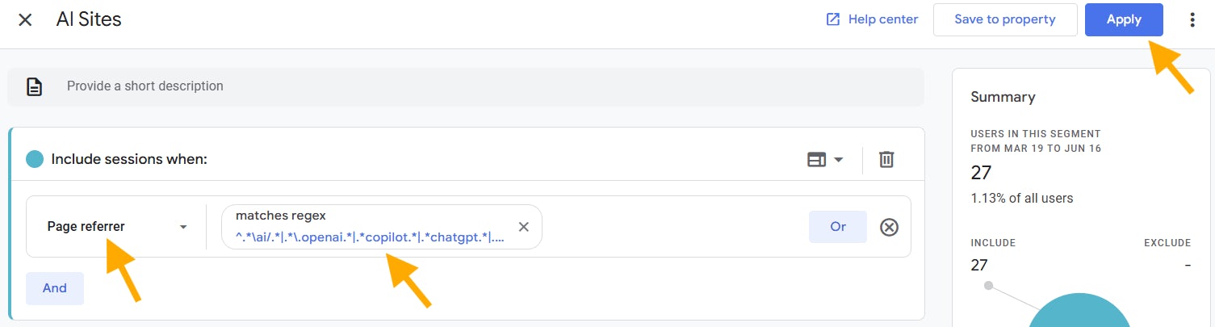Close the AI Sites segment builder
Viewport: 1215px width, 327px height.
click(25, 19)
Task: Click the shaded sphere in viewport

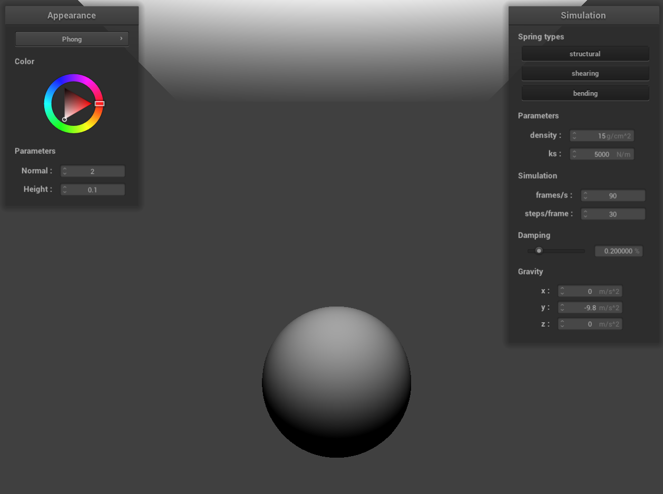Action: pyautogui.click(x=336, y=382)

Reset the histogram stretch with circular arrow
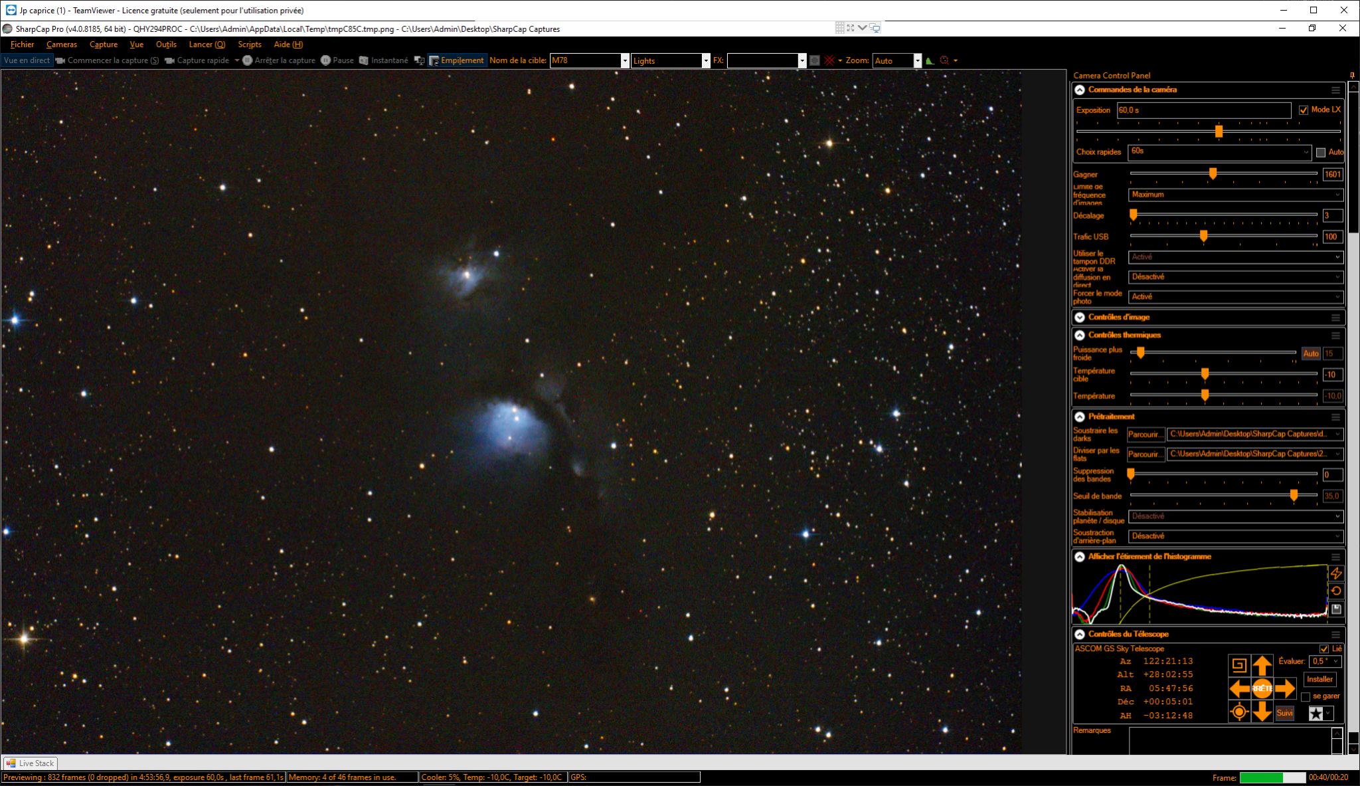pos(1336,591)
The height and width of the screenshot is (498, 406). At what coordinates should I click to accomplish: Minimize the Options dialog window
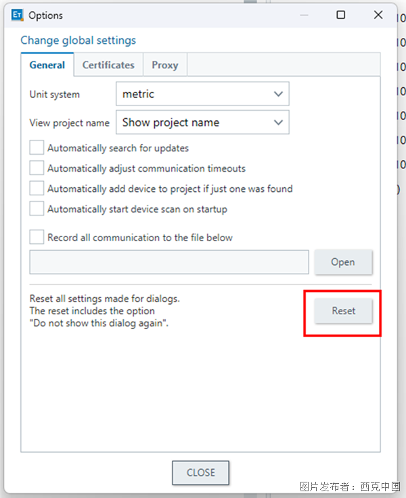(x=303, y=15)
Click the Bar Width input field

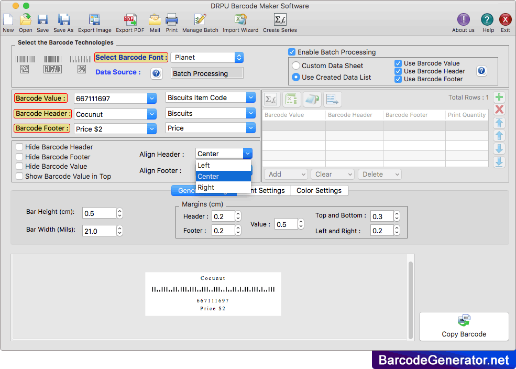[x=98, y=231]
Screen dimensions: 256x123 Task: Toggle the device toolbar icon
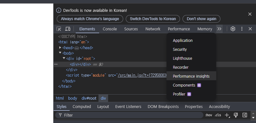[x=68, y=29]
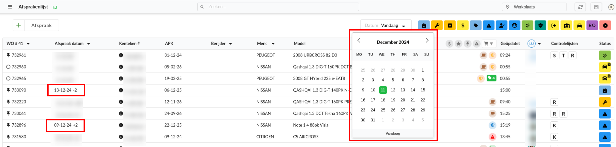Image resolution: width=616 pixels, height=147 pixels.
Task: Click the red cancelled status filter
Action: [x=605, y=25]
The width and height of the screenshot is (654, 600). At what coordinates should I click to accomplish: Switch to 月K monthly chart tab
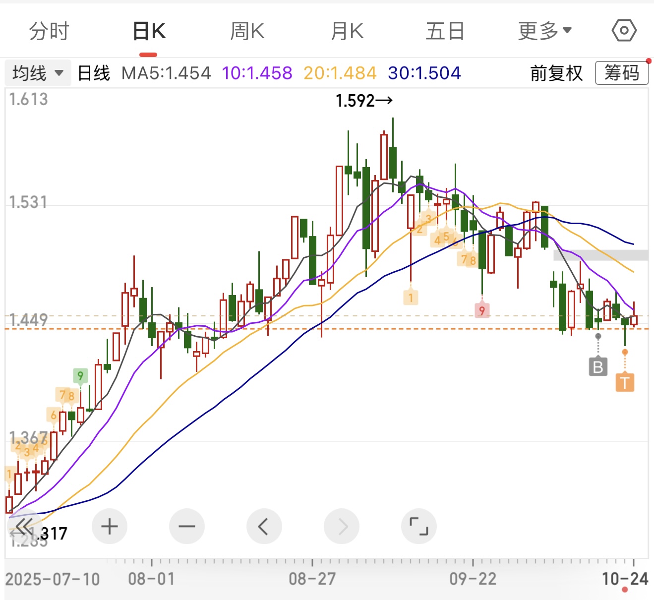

•••

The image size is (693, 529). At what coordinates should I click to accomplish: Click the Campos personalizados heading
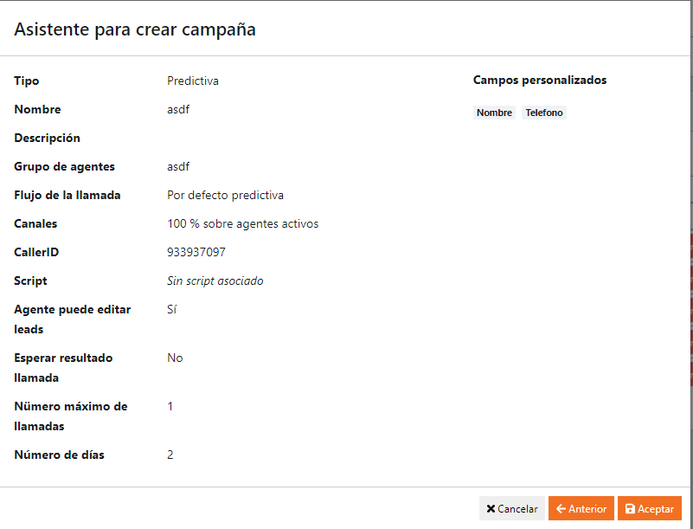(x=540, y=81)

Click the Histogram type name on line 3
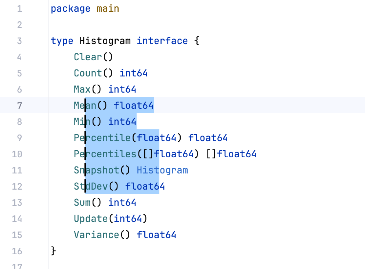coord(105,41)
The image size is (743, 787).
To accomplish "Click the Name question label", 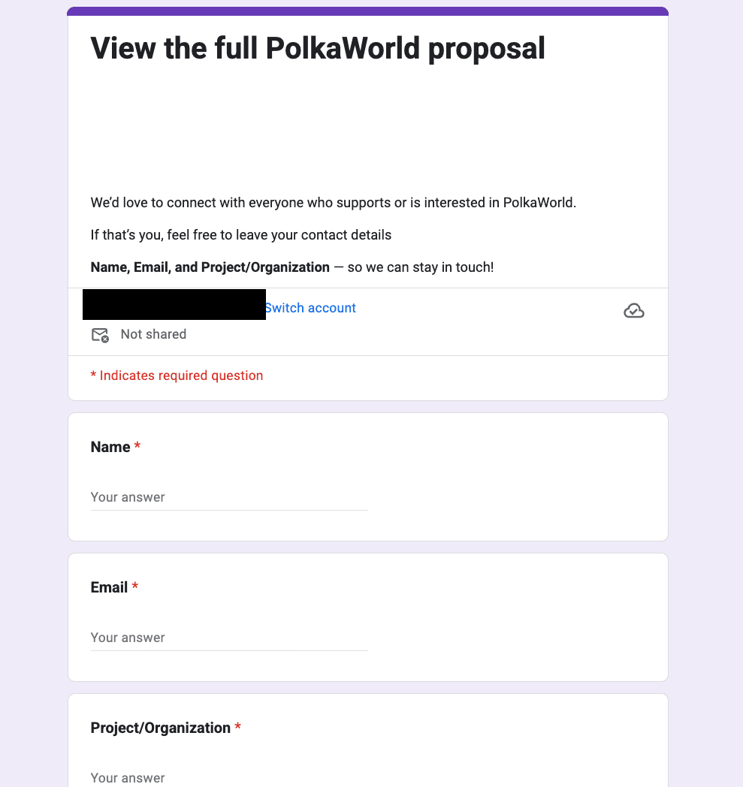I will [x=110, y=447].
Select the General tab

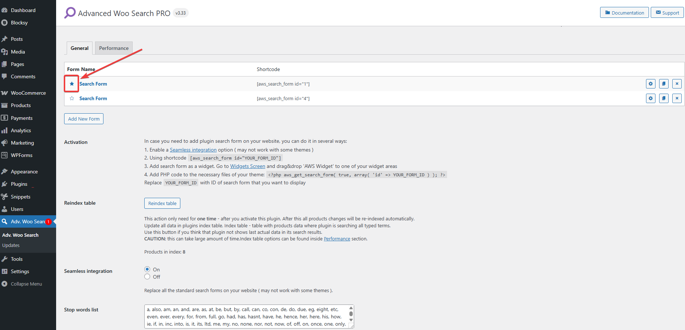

•••

Exercise objective → All that is wanted is the lines above between the one containing "Reset the histogram" and the one containing "The width and", inclusive, restated word for word, with pictures omitted.

Task response →
Reset the histogram stretch with circular arrow
pos(1336,591)
The height and width of the screenshot is (498, 406). At what coordinates should I click to accomplish: Minimize the Options dialog window
(x=303, y=15)
Click the Bar Width input field

[x=98, y=231]
Screen dimensions: 256x123 Task: Toggle the device toolbar icon
[x=68, y=29]
Image resolution: width=616 pixels, height=147 pixels.
Task: Click the red cancelled status filter
Action: [x=605, y=25]
The width and height of the screenshot is (654, 600). At what coordinates should I click to accomplish: Switch to 月K monthly chart tab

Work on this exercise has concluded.